International Asset Management has published a paper exploring the advantages and disadvantages of the different options open to investors who want to access the hedge fund space. 

The access options open to investors, other than investing directly in hedge funds, are: purchasing units in commingled fund of hedge funds; setting up a series of managed accounts managed by hedge fund managers; investing in hedge funds across a number of managed accounts via platforms; and investing in hedge funds via a segregated account.

The paper says that only fund of hedge funds and segregated accounts can access the entire hedge fund universe (including hedge funds on managed account platforms) and sensibly be used to manage a diversified portfolio of hedge funds.

In terms of liquidity, under normal market circumstances a fund of hedge funds has the best liquidity as, on aggregate, its terms are typically better than the underlying hedge funds.

In exceptional markets (i.e. large co-investor redemptions or underlying hedge funds materially altering liquidity terms) the presence of co-investors and the requirement of a fund of hedge funds to treat all shareholders equitably means that liquidity in a fund of hedge funds will be poorer with the down side on managed accounts being that terminating a portfolio can be a lengthy and tricky process.

A segregated account can provide liquidity without regard to co-investors and portfolio integrity.

The paper concludes that from a risk assessment/transparency perspective there is no ideal solution. Clients or their investment advisers will not be able to achieve full transparency across a diversified portfolio of hedge funds (due to the limited universe of managers accessible via a managed account) and therefore will need to rely on measures to aggregate risk.

To this end an active dialogue is required by hedge funds and their investors (and their investment advisers) to secure the required information on directionality, concentration and other risk measures.

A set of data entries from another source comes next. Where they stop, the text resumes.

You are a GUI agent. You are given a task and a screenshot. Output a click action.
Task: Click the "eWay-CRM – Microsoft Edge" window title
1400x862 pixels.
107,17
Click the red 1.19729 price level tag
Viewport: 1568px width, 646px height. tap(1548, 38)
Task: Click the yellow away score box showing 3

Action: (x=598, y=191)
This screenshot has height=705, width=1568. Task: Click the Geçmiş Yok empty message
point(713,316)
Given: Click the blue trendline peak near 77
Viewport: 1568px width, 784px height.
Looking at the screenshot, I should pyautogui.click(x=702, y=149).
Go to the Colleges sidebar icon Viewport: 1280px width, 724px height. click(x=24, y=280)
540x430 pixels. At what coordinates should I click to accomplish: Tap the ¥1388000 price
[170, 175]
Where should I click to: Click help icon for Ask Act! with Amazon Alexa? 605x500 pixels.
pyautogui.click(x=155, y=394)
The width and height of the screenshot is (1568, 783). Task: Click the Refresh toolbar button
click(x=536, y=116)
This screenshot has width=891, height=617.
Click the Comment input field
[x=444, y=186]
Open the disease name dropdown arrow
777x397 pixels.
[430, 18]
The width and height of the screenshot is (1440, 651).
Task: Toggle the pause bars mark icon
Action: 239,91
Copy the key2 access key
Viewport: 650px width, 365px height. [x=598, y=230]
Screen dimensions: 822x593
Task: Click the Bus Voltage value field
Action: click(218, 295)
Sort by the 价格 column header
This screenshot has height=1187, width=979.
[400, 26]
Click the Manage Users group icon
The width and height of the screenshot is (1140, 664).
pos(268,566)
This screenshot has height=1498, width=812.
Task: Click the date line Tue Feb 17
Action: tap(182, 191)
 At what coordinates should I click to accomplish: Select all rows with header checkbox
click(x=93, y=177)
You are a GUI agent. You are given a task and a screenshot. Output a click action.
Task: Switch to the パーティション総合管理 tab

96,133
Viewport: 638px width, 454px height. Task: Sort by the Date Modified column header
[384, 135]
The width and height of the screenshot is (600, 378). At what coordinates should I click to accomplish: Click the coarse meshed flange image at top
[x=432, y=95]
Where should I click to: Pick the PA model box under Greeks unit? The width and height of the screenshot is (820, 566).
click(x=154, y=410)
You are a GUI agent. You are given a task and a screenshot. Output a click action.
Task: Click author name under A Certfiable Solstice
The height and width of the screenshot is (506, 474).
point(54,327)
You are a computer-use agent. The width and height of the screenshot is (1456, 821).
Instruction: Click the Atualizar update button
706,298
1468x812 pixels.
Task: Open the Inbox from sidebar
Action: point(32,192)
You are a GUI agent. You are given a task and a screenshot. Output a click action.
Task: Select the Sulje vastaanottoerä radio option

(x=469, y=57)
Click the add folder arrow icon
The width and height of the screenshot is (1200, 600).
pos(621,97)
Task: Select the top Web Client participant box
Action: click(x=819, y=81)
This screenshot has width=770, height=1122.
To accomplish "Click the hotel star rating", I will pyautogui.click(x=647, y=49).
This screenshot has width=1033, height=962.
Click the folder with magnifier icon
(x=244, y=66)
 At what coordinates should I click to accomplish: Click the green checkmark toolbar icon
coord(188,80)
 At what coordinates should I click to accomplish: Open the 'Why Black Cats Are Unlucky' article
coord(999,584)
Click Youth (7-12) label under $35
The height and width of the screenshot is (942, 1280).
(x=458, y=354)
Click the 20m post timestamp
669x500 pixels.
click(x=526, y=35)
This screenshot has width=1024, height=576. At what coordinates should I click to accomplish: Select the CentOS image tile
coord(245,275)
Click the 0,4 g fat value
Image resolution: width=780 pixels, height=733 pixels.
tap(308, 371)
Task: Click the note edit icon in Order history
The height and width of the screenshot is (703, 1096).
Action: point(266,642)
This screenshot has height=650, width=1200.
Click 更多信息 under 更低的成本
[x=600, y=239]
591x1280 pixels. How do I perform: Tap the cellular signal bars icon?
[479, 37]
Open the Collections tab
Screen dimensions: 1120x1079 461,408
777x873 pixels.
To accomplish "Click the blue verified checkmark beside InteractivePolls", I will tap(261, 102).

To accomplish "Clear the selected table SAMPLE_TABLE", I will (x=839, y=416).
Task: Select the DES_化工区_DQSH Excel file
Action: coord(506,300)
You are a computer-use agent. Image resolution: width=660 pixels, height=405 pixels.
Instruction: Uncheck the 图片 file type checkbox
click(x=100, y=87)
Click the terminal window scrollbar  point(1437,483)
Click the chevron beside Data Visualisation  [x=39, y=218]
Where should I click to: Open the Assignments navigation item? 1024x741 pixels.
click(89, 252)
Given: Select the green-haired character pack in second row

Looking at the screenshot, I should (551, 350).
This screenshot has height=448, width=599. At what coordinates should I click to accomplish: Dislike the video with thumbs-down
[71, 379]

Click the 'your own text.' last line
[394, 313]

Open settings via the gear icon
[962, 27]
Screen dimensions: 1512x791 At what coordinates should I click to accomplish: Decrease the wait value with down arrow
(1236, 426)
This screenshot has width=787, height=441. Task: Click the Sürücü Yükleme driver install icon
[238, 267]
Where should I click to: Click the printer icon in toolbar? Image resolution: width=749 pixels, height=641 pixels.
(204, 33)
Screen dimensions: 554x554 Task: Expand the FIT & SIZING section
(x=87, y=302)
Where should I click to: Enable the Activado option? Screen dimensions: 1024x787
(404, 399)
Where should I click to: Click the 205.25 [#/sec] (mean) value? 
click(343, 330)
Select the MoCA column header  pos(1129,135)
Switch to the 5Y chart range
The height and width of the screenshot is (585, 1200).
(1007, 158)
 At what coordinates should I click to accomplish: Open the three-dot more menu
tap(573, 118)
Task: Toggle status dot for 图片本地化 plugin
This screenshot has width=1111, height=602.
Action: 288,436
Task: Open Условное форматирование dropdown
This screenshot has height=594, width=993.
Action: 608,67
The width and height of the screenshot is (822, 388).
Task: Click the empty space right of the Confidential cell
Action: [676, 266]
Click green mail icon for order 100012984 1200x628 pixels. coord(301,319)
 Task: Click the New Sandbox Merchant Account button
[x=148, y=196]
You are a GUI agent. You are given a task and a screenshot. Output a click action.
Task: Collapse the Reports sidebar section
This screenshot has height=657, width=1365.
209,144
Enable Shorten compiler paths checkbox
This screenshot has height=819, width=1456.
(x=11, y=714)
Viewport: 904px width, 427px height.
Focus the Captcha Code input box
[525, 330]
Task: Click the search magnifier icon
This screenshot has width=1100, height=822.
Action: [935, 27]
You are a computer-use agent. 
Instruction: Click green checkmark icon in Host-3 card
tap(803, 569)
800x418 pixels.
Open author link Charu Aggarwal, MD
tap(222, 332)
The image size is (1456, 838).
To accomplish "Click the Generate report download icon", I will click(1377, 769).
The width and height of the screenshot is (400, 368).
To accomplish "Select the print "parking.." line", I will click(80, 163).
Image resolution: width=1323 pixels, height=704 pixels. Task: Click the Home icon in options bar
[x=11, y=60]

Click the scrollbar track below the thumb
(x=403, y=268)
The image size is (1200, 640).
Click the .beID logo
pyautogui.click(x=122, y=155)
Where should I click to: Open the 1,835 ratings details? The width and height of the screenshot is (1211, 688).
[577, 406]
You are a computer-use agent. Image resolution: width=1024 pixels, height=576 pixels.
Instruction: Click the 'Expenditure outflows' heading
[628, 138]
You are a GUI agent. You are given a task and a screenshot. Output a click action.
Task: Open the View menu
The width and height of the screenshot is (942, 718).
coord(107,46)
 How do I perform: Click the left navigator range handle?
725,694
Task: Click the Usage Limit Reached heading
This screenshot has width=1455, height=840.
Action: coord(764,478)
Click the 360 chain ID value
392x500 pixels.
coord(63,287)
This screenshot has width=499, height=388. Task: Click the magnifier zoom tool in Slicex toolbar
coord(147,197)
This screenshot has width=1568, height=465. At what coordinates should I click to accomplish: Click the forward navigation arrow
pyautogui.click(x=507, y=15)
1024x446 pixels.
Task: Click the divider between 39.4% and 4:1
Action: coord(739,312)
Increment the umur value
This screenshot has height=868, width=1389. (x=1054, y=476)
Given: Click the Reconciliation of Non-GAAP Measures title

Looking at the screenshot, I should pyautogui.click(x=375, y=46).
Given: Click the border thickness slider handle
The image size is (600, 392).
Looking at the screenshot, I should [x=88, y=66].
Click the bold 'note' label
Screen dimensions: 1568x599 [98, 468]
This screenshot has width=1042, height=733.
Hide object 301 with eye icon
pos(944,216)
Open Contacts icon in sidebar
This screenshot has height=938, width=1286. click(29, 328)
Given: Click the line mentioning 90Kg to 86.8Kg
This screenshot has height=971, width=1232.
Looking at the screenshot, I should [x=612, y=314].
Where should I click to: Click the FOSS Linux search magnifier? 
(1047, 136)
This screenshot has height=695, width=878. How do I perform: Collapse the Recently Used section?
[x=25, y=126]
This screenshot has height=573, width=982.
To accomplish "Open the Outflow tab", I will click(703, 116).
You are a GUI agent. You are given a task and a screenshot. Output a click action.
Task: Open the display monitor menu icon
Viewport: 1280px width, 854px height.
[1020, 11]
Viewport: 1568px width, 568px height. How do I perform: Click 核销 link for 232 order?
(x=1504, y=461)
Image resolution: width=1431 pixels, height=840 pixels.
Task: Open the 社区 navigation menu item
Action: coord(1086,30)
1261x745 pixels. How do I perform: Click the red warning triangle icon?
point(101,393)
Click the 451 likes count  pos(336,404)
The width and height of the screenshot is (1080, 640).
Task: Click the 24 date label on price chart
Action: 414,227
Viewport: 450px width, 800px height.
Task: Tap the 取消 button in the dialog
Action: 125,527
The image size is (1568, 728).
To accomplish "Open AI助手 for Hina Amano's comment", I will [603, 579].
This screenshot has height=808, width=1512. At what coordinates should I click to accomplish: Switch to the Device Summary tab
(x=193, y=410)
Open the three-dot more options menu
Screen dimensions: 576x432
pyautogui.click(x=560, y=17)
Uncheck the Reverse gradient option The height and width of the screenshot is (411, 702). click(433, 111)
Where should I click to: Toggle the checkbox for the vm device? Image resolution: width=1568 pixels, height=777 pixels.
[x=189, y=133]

The paper adds that one of the more positive trends of the past years is the increased degree to which hedge funds will share relevant information with investors and their investment advisers to enable sensible risk data aggregation and perform risk budgeting exercises.

‘We expect such sharing of information to become increasingly formalised and standard practice, indeed we would expect managers of portfolios of hedge funds to use this information when servicing their clients,’ it states.

IAM says another positive outcome from the recent events will be a push by investors in hedge funds for these to have their terms in relation to dealing suspensions and gates more narrowly defined and more objectively implemented. This development alongside improved transparency will facilitate portfolio construction, risk assessment and overall management.